Site information
- Operator: Formerly Royal Canadian Air Force

Location
- RCAF Station Souris
- Coordinates: 49°38′N 100°12′W﻿ / ﻿49.633°N 100.200°W

Site history
- In use: 1943-1945

Airfield information
- Identifiers: IATA: none, ICAO: none
- Elevation: 1,450 ft (440 m) AMSL
Runways
| Direction | Length and surface |
| 2L/20R | 2,700 ft (820 m) hard surface |
| 2R/20L | 2,800 ft (850 m) hard surface |
| 14L/32R | 2,700 ft (820 m) hard surface |
| 14R/32L | 2,700 ft (820 m) hard surface |
| 8/26 | 2,800 ft (850 m) hard surface |

= RCAF Station Souris =

RCAF Station Souris was a Second World War British Commonwealth Air Training Plan (BCATP) station located near Souris, Manitoba, Canada. It was operated and administered by the Royal Canadian Air Force (RCAF).

==History==
===World War II===
Souris hosted No. 17 Service Flying Training School (No. 17 SFTS). The school opened 8 March 1943 and closed 30 March 1945. Aircraft used included the Harvard and Anson. Emergency, or relief, landing fields were located at Hartney and Elgin.

===Aerodrome information===
In approximately 1942 the aerodrome was listed as RCAF Aerodrome - Souris, Manitoba at with a variation of 14 degrees east and elevation of 1450 ft. The aerodrome was listed as under construction and serviceable. Five runways were listed as follows:

| Runway name | Length | Width | Surface |
|---|---|---|---|
| 2/20 | 2,800 ft (850 m) | 100 ft (30 m) | Hard surfaced |
| 2/20 | 2,700 ft (820 m) | 100 ft (30 m) | Hard surfaced |
| 14/32 | 2,700 ft (820 m) | 100 ft (30 m) | Hard surfaced |
| 14/32 | 2,700 ft (820 m) | 100 ft (30 m) | Hard surfaced |
| 8/26 | 2,800 ft (850 m) | 100 ft (30 m) | Hard surfaced |

A review of Google Maps on 10 June 2018 shows that only the inner 14/32 runway remains as hard surfaced. The outer 14/32 runway and the two former 2/20 runways have been reclaimed for agricultural use. A review of the Souris Glenwood Industrial Air Park page shows the former 8/26 runway is still maintained as turf.

===Relief landing field – Hartney===
The primary relief landing field (R1) for RCAF Station Souris was located approximately 19 miles south-west. The site was located approximately 1 mile south of the now unincorporated community of Hartney, Manitoba. The relief field was laid out in the standard triangular pattern. In approximately 1942 the aerodrome was listed as RCAF Aerodrome - Hartney, Manitoba at with a variation of 14 degrees east and elevation of 1450 ft. Three runways were listed as follows:

| Runway name | Length | Width | Surface |
|---|---|---|---|
| 2/20 | 2,700 ft (820 m) | 150 ft (46 m) | Hard |
| 14/32 | 2,700 ft (820 m) | 150 ft (46 m) | Hard |
| 8/26 | 2,700 ft (820 m) | 150 ft (46 m) | Hard |

A review of Google Maps on 10 June 2018 shows a clear outline of the aerodrome at the posted coordinates.

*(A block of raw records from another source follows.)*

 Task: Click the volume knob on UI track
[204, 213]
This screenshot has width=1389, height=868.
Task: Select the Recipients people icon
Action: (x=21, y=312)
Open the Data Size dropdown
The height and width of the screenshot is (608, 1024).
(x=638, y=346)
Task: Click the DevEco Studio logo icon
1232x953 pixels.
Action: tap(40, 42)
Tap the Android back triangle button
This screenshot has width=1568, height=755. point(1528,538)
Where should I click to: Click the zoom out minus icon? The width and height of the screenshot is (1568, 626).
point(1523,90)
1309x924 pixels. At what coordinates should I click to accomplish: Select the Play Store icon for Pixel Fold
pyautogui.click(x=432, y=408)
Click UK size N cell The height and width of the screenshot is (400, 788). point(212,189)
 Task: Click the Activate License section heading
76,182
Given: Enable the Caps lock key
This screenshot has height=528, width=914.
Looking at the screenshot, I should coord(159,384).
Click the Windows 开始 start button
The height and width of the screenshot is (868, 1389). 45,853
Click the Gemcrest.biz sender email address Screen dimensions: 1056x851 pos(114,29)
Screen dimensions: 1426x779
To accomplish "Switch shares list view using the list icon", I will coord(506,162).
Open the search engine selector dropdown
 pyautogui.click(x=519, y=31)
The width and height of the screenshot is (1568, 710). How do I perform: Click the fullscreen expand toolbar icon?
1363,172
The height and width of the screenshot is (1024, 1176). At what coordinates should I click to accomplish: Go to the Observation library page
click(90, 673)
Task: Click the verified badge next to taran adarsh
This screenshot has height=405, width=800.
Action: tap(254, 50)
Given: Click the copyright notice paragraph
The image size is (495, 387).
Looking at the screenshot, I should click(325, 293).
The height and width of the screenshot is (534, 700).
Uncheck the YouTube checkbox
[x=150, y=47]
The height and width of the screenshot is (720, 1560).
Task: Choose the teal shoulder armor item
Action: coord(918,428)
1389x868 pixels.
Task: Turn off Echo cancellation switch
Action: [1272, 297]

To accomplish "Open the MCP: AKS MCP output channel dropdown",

===Relief landing field – Elgin===
The secondary relief landing field (R2) for RCAF Station Souris was located approximately 10 miles south. The site was located approximately 3 miles north of the unincorporated community of Elgin, Manitoba. The relief field was turf with a triangular runway layout. In approximately 1942 the aerodrome was listed as RCAF Aerodrome - Elgin, Manitoba at with a variation of 13.5 degrees east and elevation of 1495 ft. Three runways were listed as follows:

| Runway name | Length | Width | Surface |
|---|---|---|---|
| 2/20 | 3,300 ft (1,000 m) | --- | Turf |
| 14/32 | 3,300 ft (1,000 m) | --- | Turf |
| 8/26 | 3,600 ft (1,100 m) | --- | Turf |

A review of Google Maps on 10 June 2018 shows no identifiable trace of the former aerodrome in the vicinity of the posted coordinates.

==Present==
The aerodrome is now the Souris Glenwood Industrial Air Park.